The simplest thing is the hardest to do

Solo exhibition
Barcelona Pavilion, Fundació Mies van der Rohe, Spain, 2020

External view of the pavilion with display
Detail of display, double-sided print on silk
General exhibition view
Detail of displays, double-sided print on silk & screenprints & travertine plinths
Detail of display, double-sided print on silk
Detail of display, print on silk
Detail of display, screenprint & travertine plinth
Detail of displays, screenprints & travertine plinths

The intervention at the Barcelona Pavilion, explored History and its multiple narratives and the aim was to create a dialogue with the space itself, raising questions of memory and effacements in time, especially in relation to its construction and later reconstruction.
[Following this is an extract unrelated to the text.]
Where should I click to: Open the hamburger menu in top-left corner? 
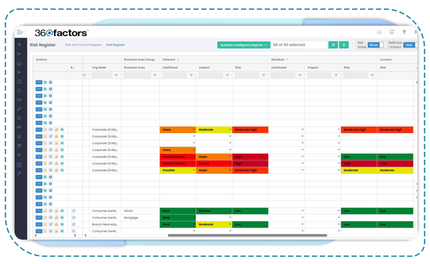pos(20,32)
To Redondo, architectural landmarks such as the Pavilion not only have a history but also tell a story. They are essentially narrative devices, that serve its time (and dominant ideology) by highlighting certain aspects of history while deflecting others. That is why the intervention here is subtle: it seeks to produce almost invisible disruptions in space that magnify such effacements.

The central piece consisted of a set of translucid displays, made from silk, and meticulously distributed along the glass panels. Depicting the few surviving photographs of the original building which served as models for its reconstruction, they confronted the viewer with a superimposition of past and present. Offering, thus, a composite perspective on the building and the outside garden.

The artist also created a set of prints on plywood displayed on supports that used the same kind of travertine stone as the Pavilion’s floor. Appearing at first glance as completely black monochromes, these images depend on the movement of the spectator’s body (and gaze) to reveal themselves in tenuous contrast. A sound piece installed in the garden completed the intervention, offering a multi-layered account on the work of the architect Mies van der Rohe and his collaborator Lilly Reich.